Wednesday 23 October 2019

Frankissstein: A Love Story


How strange is life; this span that is our daily reality, yet daily countermanded by the stories we tell.

Frankissstein sizzles with ideas and well-turned phrases and intertexuality; it is historical fiction and a love story (or two) and a prescient parable for own times; it is timely and timeless and I lost myself within these pages. Jeanette Winterson put so much into this book that it probably is too much, and some scenes went so over the top that her point seems lost in the stratosphere, but I can't help but admire what she went for here; on a shelf of boring same-sameiness, Frankissstein certainly stands out. I can see why the Man Booker jury put this on their longlist, but as much as I loved it, I can also see why it didn't make the shortlist. Did I mention I loved it?

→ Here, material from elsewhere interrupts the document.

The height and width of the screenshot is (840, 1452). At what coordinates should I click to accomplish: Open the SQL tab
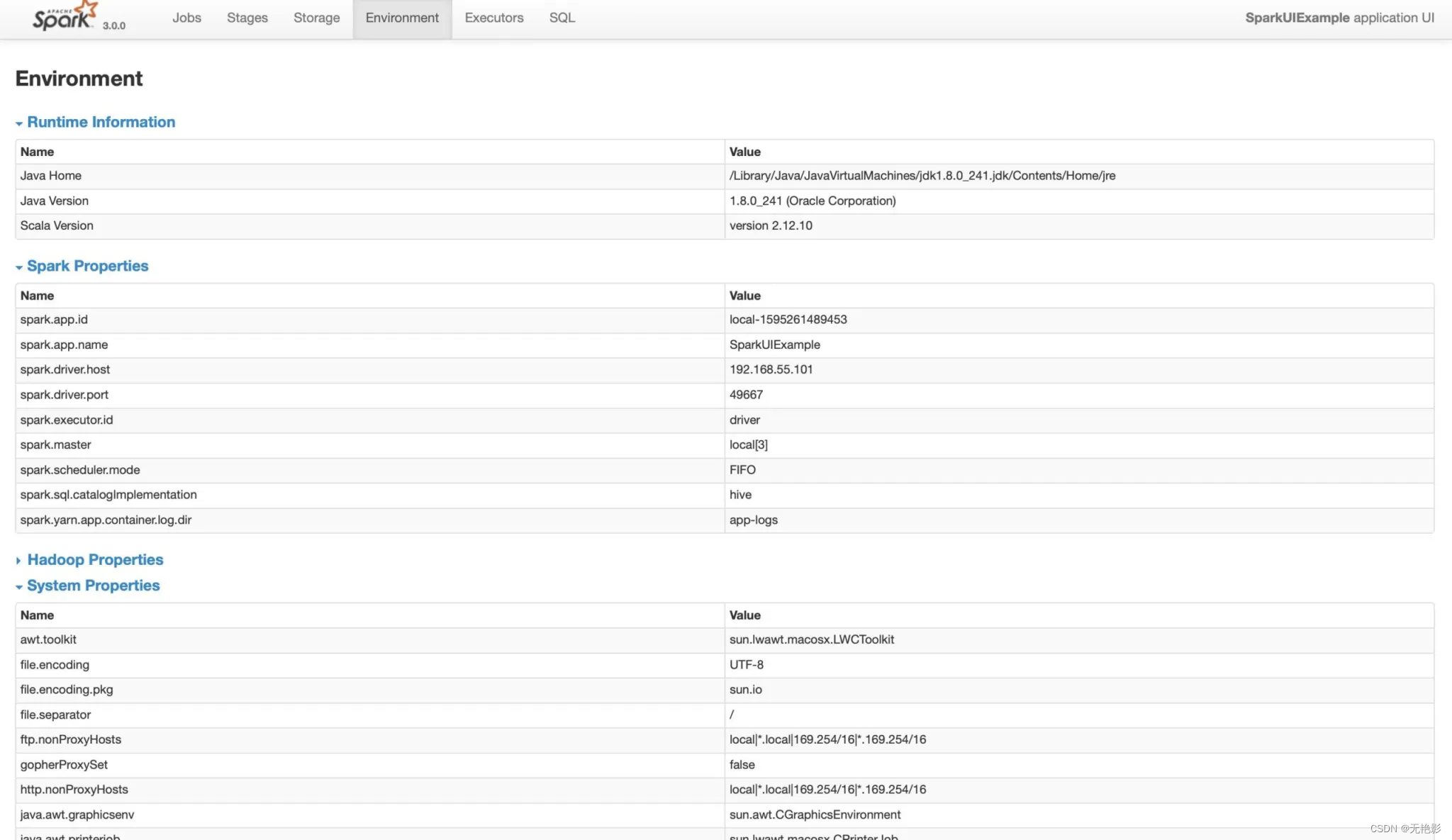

The gentlemen laugh at me indulgently. They respect me up to a point, but we have arrived at that point.
The book begins in (and hops back and forth to) 1816, at the famed Swiss holiday home in which Mary Shelley wrote Frankenstein. This opening is gorgeously wrought – the love story between Mary and Percy Shelley, the fireside debates with Lord Byron and the others of their party, the daemon of creativity that seizes Mary's brain; all beautifully captured – and as much as these sections are set in the past, with discussions on the locus of identity, gender roles, and exploitative Capitalism, Winterson sets the stage for her themes to rhyme throughout the ages. In the present, we meet Ry Shelley (a woman-to-man transgendered doctor) who meets and falls in love with Victor Stein (a visionary scientist seeking to free consciousness from the body in order to achieve immortality) and his business partner Ron Lord (who is at the leading edge of the sexbot industry). Rounding out the group from the present who are doubles for those in the past are Polly D (like Byron's physician, Dr. Polidari) – a Vanity Fair journalist trying to get an interview with Stein – and Claire (like Mary's stepsister, Byron's lover) – an evangelical Christian who is against Stein's work of freeing a mind/soul from its body, but who can nonetheless see the value in Lord's sexbot work: what could do more to lead a lonely Christian away from sin than such a willing and incorruptible partner?
I am part of a small group of transgender medical professionals. Some of us are transhuman enthusiasts too. That isn't surprising; we feel or have felt that we're in the wrong body. We can understand the feeling that any-body is the wrong body.
There are so many obvious parallels between Shelley's story and Winterson's – one mad scientist attempting to put the animating spirit into a slab of meat, the other attempting to carefully remove it, all while unwilling to imagine the monster he might unleash – but having the main character of the modern sections be transgendered allows us to ask questions that are more fundamental to our experience as humans: Are we more than the bodies we're born into? If we reach the Singularity and humanity exists as pure consciousness, will sex or gender play a role at all? And for that matter: as “sexbots” become more human, will it be possible to abuse their bodies? Do they even have gender? Throughout the conversations in the past and the present, these questions and many more are considered, and it all made for interesting reading.
I like reading. It's the only way to understand what's happening in programming. It is as though we are fulfilling something that has been foretold. The shape-shifting. The disembodied future. Eternal life. The all-powerful gods not subject to the decay of nature.
Frankissstein is a goldmine of literary allusions and references. I was glad that I read Frankenstein (and the graphic novel biography of Mary Shelley, Mary's Monster) last year, allowing me to recognise much about this story and its creation. Winterson also throws in everything from Pygmalion and Shakespeare (not surprising that it's The Winter's Tale she references when that's the play she reimagined in The Gap of Time), to some millenias-old Gnostic gospels which, in their substance, seem to prefigure binary code and the freeing of consciousness. The poets wax poetical and feminism is discussed through the lens of Virginia Woolf's work and that of Mary Shelley's own mother, Mary Wollstonecraft. In scenes that I found fascinating, Mary Shelley is called to the infamous Bedlam mental hospital, where a man claiming to be Victor Frankenstein himself begs her to set him free: whether author or scientist, it would seem, we are forever responsible for the fruits of our creation, and this is a heavy burden indeed. On the other hand, there is much funny in Frankissstein (even if I thought that much of the sexbot material went unnecessarily lowbrow, that's its own kind of warning for our future), and consistently, it entertained and gave me much to think about. What more could I want?




Man Booker Longlist 2019:



Eventually won by The Testaments and Girl, Woman, Other in a tie, my favourites on the list were LannyNight Boat to Tangier, and An Orchestra of Minorities. I fear the Man Booker has become too political for me - favouring identity politics over excellent storytelling - and I don't know how much longer I'll think it a badge of honour to keep reading the longlists.